Für die Gruppe, vorallem den Barden, ist der Hauptmann generel ein wahrer Segen, und wenn wir schon beim Thema sind, wir sind auch der meistbegehrte Gruppenchar direkt nach dem Barden, man bekommt immer eine Gruppe wenn man konsequent seine Fähigkeiten ausspielt.

Man muss sich nur eines klarmachen, wir sind nicht dazu da Schaden zu machen, wir sind die Versicherung der Gruppe, ohne uns geht alles, mit uns geht alles deutlich streßfreier und leichter. 

Ich möchte sogar soweit gehen und sagen, wenn ihr euch ins Zeug legt und nicht schlaft, gibt es mit uns keinen Wipe mehr.

Also Kameraden ^^ zeigt was in euch steckt und wie wertvoll wir sind.


Grüße

Silenthir

Stufe 42 Hauptmann auf Belegaer




			Dieser Inhalt steht nur eingeloggten Mitgliedern zur Verfügung.
        





P.S.: Bevor ich vergesse warum ich zitiert hab ^^ der Herold hat vier Skins, die per Rüstung im Fernkampfslot eingefügt werden können ab Stufe 20 und zeitgleich die Rüstung erhöhen.


----------



## Finothir (28. Juni 2007)

die verschiedenen rüstungen kann man beim hauptmann trainer erwerben, kosten 6 silber glaub ich un sehen wie folgt aus:
die des artilleristen: mein favorit, einfach ein kettenhemd un eine art robe
die des Pilgers: ziemlich dumm wie ich finde, sieht aus wie so ein fetter mönch^^
die des Knappen: so ähnlich wie artillerist nur mit roten haaren un bart
un die vierte weiß ich nich mehr^^


----------



## -bloodberry- (28. Juni 2007)

Ein Rüstungsschmied kann auch bessere Herold-Rüstungen schmieden (das entsprechende Rezept vorausgesetzt). 

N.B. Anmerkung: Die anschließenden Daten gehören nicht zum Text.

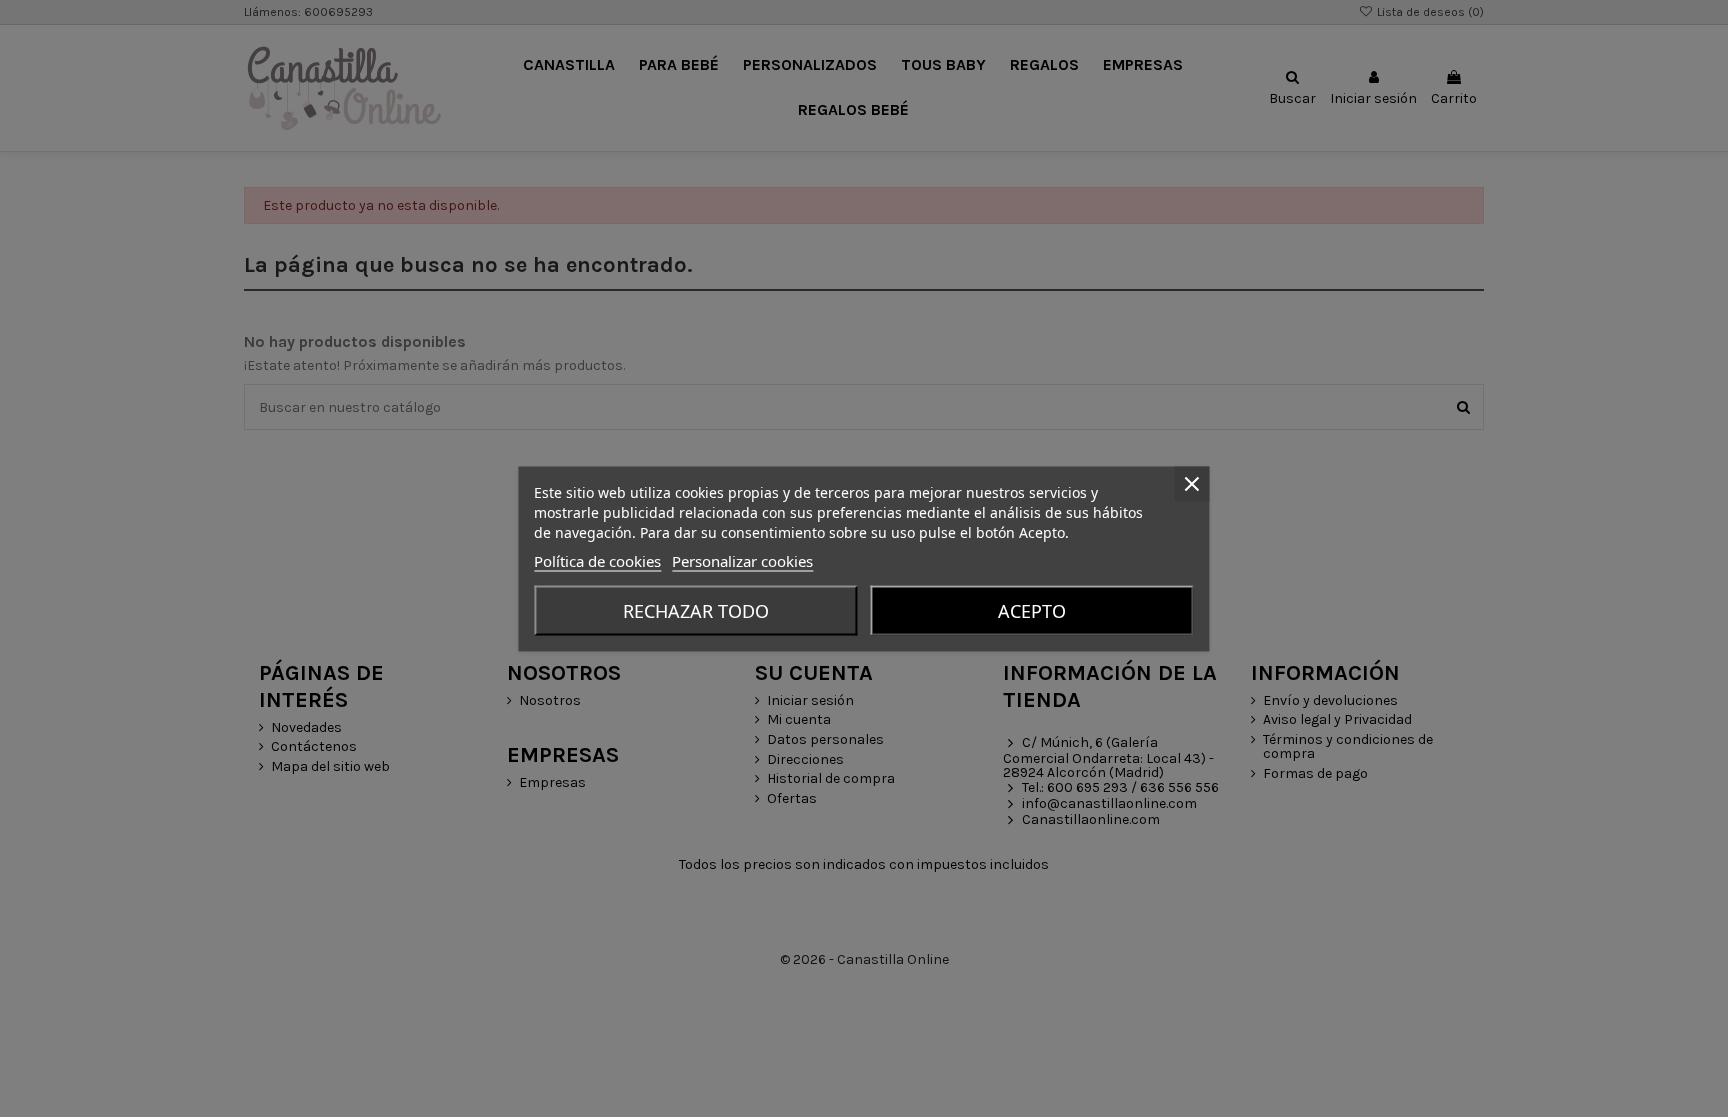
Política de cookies (597, 560)
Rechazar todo (696, 610)
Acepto (1032, 610)
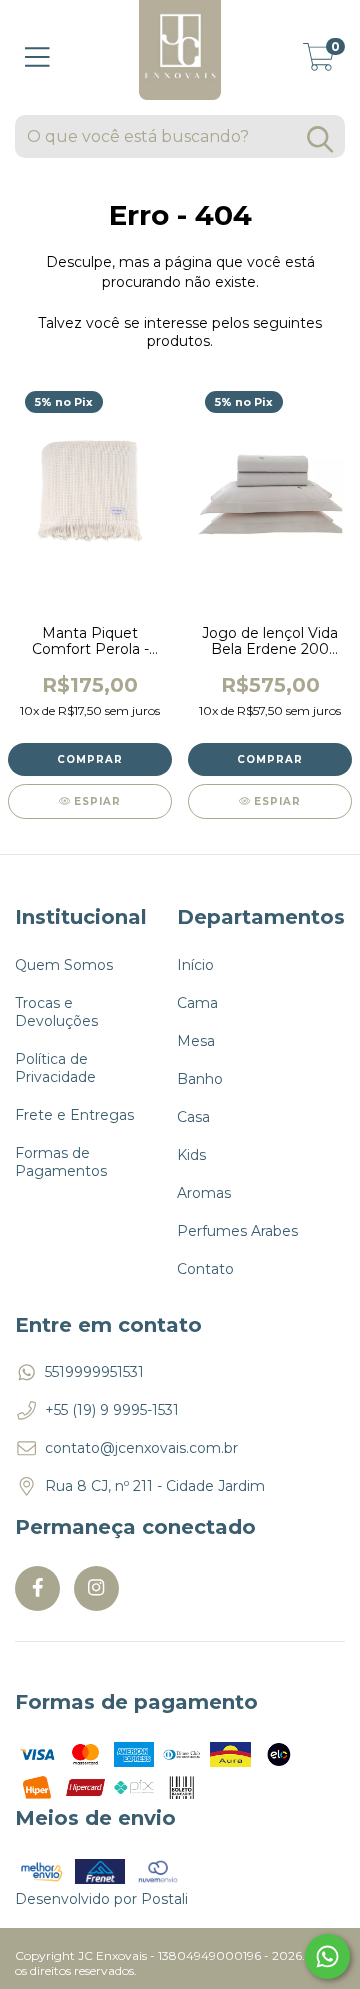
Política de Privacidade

			Dieser Inhalt steht nur eingeloggten Mitgliedern zur Verfügung.


----------



## Maireen (29. Juni 2007)

Schneider könnens auch, zumindest hab ich gestern mit meinem Schneider das Rezept bekommen.


----------



## -bloodberry- (29. Juni 2007)

Oha, kann sein, dass ich mich gerade vertan habe, habe nicht ingame zu dem Zeitpunkt und konnte nicht nachsehen, mein zweiter Charakter ist nämlich Schneider, da ist wohl was durcheinandergekommen.
Also: _Schneider_ können verbesserte Rüstungen für den Herold herstellen. 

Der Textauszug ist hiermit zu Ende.